The API key is read from os.environ[api_key_env] at call time and serialized with the UDF. On remote workers the key is available without cluster-level env_vars configuration.

Parameters:

  • column (str, default: 'text' ) –

    Name of the input column containing text to embed. Defaults to "text".

  • model (str, default: DEFAULT_OPENAI_EMBEDDING_MODEL ) –

    OpenAI embedding model identifier (default text-embedding-3-small).

  • output_dimensionality (int | None, default: None ) –

    Optional reduced output dimensionality. When specified the API returns truncated embeddings (only supported by text-embedding-3-* models). If None, the model's full dimensionality is used.

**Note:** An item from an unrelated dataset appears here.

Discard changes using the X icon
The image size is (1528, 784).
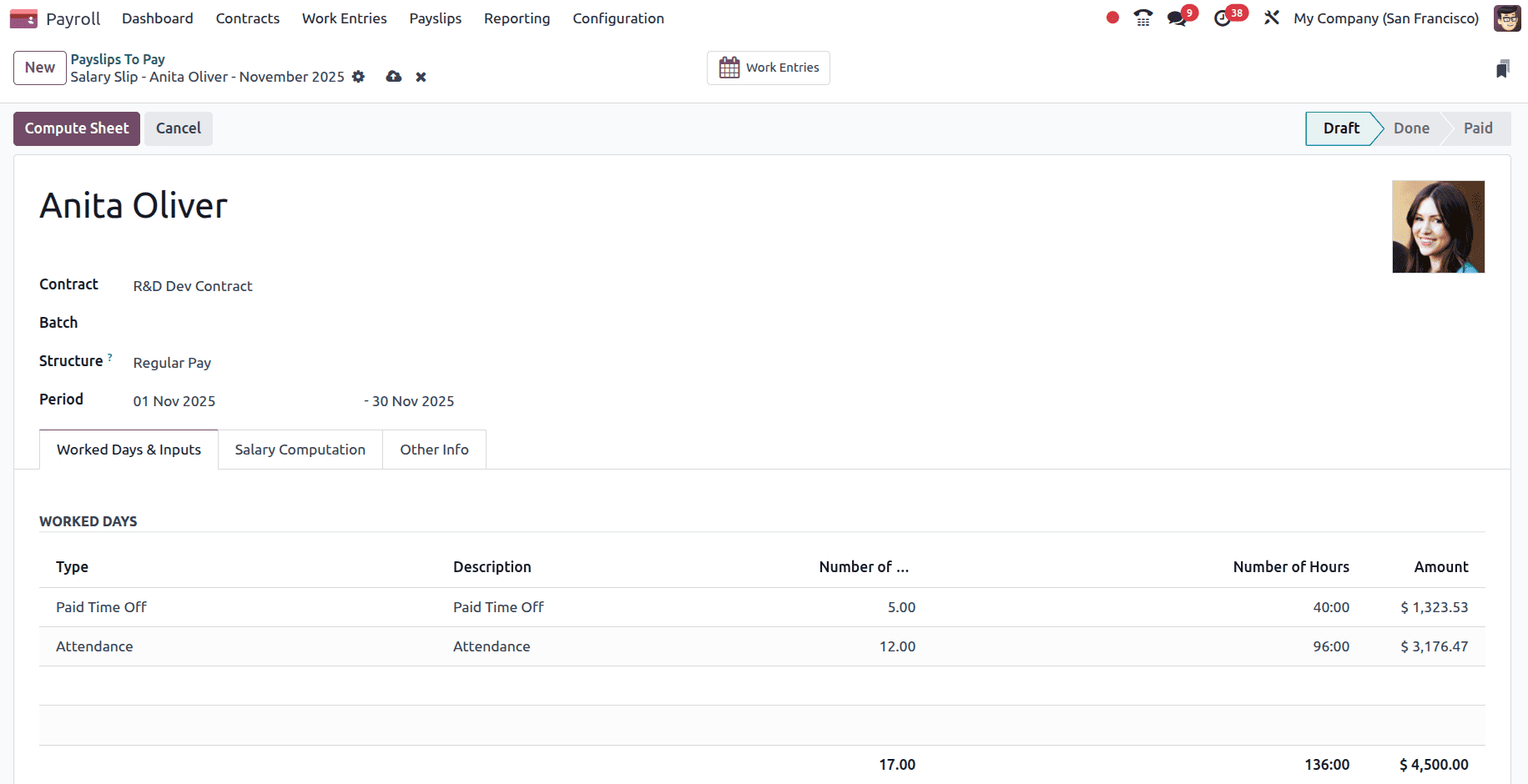click(x=421, y=77)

  • normalize (bool, default: False ) –

    Whether to L2-normalise the embeddings. Defaults to False because OpenAI embedding models return pre-normalized vectors.

  • api_key_env (str, default: 'OPENAI_API_KEY' ) –

    Environment variable that holds the API key (default OPENAI_API_KEY).

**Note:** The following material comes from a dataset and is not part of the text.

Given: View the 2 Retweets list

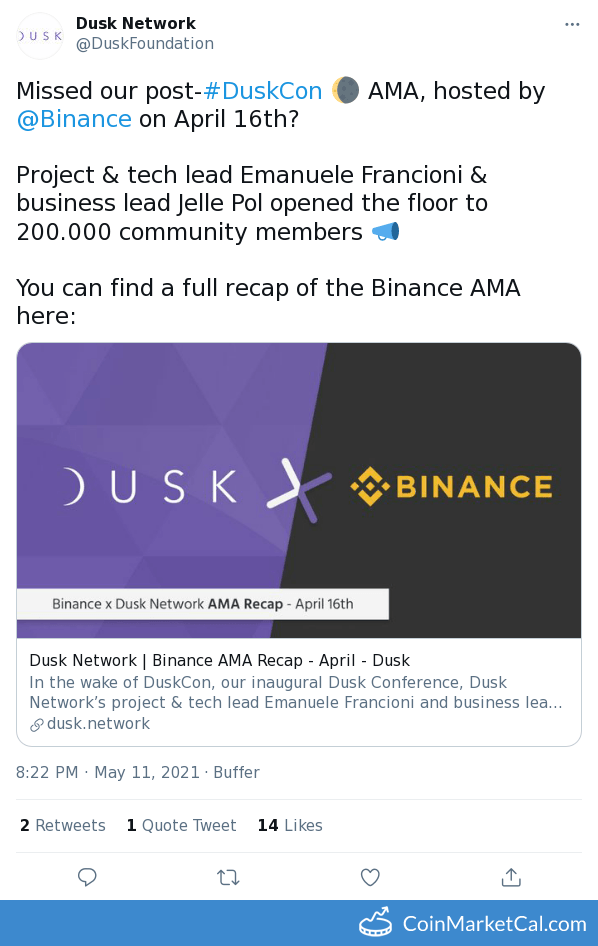Looking at the screenshot, I should coord(63,825).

  • version (str | None, default: None ) –

    Explicit version string for the UDF so that key rotation does not change the UDF hash and trigger a re-backfill.

  • dimension (int | None, default: None ) –

    Optional pre-specified embedding dimension. If None (default), the dimension is looked up from a built-in table of known models (or determined from output_dimensionality if set). If provided, model loading is deferred until UDF execution.

  • Requires

    pip install 'geneva[udf-text-openai]'

Returns:

  • UDF

    A UDF instance ready to be registered with a Geneva dataset.

Examples:

Embed text documents:

>>> udf = openai_embedding_udf(column="body")
>>> table.add_columns({"embedding": udf})

Use a reduced dimensionality:

>>> udf = openai_embedding_udf(
...     column="body",
...     output_dimensionality=256,
... )

geneva.udfs.openai.openai_udf

openai_udf(
    column: str,
    prompt: str,
    model: str = "gpt-5-mini",
    mime_type: str | None = None,
    api_key_env: str = "OPENAI_API_KEY",
    version: str | None = None,
) -> UDF

Return an OpenAI Chat Completions UDF with the API key captured at call time.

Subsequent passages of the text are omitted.